* SOURCE TEXT
--
When POVs are created or fuzzing inputs are found and associated with a vulnerability, the associated patches are automatically run to verify they actually remediate the findings. If not, the patching process is restarted and the failing test cases are used in the automated verification for the patch to ensure it correctly remediates the bugs.
Scaffolding and Glue
Unfortunately, a large amount of the actual work in building a CRS is actually in all the support code to make sure the system can do its job. Although our CRS performs great in our testing, the main failure modes we have needed to address have been issues in this scaffolding rather than fundamental issues with the overall approach.
Orchestration and Scheduling
The first obvious requirement is orchestration of all these agents and tasks. Our CRS used a single async Python process to manage all of the work, which included launching thousands of concurrent workers. Job scheduling managed access to the resources that were intentionally limited such as LLM APIs and Dockers.
Source Browsing
Rather than using a generic tool such as the ability to run arbitrary Unix commands, all of the source browsing by our agents is done through specific dedicated tools. A bit more about this can be found on our blog about agent design. In terms of tooling, it means supporting several data sources ranging from simple such as TreeSitter and GTags, to more complex such as Joern and clang-ast.
Builds
For almost all the tasks (though notably not the LLM static analysis), the CRS needs to build the target project. In general, this is a difficult problem, only made possible by the packaging already done by oss-fuzz. Still, we need several different builds: builds with debugging information, builds with coverage information, instrumented builds for static analysis, builds with each configured sanitizer, and builds with any patches attempted. Some builds are done eagerly to reduce latency, and others lazily to reduce resource usage, with caching to alleviate repeated work.
--
* THE PROBLEM
In the source text, what did the CRS use to manage all of its work?
--
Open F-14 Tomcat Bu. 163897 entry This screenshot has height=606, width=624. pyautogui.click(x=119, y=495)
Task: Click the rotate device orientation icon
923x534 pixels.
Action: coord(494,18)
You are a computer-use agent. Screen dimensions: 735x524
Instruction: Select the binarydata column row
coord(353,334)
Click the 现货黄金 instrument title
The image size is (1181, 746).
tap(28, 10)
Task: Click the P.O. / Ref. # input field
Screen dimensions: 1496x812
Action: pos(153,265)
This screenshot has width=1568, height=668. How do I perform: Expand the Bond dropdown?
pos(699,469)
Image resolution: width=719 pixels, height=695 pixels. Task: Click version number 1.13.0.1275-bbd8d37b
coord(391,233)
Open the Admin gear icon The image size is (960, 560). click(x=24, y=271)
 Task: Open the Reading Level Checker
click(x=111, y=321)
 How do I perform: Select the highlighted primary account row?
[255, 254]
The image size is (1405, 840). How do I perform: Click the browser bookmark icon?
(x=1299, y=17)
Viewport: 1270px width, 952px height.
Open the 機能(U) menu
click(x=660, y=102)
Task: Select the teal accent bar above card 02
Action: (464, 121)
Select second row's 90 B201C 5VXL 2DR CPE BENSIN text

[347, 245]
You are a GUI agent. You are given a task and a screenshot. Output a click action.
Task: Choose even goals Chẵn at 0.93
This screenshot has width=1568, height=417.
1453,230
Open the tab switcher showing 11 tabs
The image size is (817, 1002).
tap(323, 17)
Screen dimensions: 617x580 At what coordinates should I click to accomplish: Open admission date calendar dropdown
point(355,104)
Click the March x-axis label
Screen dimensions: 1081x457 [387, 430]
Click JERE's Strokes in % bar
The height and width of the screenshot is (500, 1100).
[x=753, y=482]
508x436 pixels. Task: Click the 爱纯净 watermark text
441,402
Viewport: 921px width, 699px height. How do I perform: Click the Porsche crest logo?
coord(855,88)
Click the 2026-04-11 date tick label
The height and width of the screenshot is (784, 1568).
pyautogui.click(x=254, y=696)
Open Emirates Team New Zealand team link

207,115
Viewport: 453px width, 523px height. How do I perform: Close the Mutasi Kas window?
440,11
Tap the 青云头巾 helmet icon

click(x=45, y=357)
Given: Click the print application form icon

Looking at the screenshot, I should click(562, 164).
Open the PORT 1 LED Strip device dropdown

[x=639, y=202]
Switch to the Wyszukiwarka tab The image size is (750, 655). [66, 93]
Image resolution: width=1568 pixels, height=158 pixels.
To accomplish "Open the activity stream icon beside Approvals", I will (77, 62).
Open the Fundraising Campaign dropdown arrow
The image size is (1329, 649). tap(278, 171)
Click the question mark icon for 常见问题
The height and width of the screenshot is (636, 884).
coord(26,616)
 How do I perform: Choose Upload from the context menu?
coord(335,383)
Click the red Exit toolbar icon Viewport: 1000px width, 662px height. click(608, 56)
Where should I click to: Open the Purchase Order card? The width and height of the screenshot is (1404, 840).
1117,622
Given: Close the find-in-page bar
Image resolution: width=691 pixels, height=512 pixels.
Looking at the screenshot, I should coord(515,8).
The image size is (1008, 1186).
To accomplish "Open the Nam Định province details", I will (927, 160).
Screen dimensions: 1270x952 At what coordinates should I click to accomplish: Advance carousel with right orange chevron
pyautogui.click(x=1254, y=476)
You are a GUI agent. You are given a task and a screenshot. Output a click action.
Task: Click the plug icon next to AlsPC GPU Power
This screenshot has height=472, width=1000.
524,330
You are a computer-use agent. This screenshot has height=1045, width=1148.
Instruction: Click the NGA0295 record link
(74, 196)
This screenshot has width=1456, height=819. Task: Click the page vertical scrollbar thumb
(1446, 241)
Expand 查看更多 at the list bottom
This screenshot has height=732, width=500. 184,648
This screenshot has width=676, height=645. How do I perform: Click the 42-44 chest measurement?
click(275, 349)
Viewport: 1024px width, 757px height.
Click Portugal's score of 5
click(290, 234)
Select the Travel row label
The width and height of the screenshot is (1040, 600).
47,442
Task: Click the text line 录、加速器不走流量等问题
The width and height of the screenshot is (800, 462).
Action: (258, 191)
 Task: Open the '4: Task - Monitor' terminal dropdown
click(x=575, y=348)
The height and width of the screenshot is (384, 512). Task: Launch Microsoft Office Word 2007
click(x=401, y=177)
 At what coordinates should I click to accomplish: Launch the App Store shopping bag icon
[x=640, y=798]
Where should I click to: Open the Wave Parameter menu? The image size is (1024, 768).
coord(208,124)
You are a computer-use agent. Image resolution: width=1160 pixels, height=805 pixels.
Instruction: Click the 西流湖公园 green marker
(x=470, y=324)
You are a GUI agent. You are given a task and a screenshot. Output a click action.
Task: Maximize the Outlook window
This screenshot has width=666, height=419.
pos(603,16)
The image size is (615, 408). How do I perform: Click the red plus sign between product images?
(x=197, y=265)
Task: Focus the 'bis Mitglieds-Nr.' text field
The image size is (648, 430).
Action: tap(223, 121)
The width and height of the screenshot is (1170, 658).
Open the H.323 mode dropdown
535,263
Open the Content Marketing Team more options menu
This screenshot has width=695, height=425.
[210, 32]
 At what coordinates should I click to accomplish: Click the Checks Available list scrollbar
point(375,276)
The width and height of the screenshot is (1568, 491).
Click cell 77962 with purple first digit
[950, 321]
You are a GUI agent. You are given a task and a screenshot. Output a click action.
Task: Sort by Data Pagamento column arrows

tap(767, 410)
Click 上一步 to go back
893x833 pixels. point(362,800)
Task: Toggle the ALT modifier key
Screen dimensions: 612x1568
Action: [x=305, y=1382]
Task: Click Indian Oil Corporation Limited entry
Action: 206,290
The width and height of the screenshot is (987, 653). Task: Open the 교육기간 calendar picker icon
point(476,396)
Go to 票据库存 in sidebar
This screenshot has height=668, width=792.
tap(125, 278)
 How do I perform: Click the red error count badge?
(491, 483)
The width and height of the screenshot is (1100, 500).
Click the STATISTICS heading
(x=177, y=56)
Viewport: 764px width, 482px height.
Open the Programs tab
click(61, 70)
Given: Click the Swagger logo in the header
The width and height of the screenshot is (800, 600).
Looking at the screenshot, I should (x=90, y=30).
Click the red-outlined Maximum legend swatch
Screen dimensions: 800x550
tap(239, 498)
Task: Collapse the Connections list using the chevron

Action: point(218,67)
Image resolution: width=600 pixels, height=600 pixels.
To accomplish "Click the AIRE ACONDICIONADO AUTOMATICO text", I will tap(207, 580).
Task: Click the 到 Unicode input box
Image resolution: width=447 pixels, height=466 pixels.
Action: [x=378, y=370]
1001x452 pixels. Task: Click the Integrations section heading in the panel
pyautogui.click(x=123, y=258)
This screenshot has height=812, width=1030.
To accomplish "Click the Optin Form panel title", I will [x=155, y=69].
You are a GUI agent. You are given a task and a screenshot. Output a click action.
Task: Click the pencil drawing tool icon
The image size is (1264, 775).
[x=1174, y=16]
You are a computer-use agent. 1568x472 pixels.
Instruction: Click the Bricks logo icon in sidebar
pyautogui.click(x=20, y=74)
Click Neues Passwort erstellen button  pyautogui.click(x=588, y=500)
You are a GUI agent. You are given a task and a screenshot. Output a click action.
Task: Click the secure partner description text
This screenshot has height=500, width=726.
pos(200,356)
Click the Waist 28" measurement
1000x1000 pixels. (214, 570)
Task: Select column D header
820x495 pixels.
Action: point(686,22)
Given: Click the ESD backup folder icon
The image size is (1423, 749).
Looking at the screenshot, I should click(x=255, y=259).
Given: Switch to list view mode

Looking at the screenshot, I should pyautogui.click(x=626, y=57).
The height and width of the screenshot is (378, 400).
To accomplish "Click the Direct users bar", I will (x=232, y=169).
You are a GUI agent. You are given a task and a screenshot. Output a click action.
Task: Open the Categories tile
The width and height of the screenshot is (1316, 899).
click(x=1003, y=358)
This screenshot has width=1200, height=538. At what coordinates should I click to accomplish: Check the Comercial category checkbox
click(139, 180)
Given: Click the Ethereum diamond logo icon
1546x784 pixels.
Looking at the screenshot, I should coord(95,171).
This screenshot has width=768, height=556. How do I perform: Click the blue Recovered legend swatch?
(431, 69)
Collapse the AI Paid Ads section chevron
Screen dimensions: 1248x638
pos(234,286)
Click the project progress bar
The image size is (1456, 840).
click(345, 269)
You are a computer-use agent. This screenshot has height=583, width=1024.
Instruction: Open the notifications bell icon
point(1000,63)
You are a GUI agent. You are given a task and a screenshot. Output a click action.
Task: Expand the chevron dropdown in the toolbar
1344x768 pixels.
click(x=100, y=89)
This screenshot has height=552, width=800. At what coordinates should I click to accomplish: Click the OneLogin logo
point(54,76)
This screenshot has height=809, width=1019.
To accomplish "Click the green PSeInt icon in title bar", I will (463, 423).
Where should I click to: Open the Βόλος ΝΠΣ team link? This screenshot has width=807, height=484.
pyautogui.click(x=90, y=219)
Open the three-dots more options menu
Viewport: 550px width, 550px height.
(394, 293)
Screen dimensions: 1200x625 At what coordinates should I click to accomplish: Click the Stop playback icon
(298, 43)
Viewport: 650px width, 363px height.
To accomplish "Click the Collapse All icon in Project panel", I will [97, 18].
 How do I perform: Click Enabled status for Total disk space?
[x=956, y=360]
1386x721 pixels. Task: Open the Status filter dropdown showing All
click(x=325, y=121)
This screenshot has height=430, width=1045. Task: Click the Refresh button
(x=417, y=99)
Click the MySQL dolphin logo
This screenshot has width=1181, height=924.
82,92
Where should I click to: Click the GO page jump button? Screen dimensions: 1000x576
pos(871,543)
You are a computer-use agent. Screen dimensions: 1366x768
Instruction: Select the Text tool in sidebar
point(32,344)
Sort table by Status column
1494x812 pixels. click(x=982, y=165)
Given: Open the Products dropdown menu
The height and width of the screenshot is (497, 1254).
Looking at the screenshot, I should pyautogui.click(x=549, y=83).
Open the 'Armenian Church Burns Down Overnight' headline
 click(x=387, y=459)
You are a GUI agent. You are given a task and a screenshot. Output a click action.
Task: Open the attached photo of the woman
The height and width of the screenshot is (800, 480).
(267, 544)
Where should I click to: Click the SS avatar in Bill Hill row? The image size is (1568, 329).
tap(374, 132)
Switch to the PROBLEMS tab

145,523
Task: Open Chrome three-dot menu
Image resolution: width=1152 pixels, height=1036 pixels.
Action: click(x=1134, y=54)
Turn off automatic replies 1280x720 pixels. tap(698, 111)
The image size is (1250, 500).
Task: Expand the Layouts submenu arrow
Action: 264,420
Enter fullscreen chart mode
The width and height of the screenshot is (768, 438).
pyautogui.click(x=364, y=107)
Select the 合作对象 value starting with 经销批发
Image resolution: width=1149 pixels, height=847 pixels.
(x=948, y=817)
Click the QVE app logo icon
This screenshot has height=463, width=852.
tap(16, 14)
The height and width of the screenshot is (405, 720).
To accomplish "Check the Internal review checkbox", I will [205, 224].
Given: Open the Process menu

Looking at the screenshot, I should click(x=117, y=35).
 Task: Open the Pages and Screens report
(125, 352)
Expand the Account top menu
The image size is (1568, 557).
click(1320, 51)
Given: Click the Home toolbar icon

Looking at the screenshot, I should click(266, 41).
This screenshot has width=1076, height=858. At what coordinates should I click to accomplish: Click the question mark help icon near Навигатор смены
--
* YOUR RESPONSE
A single async Python process.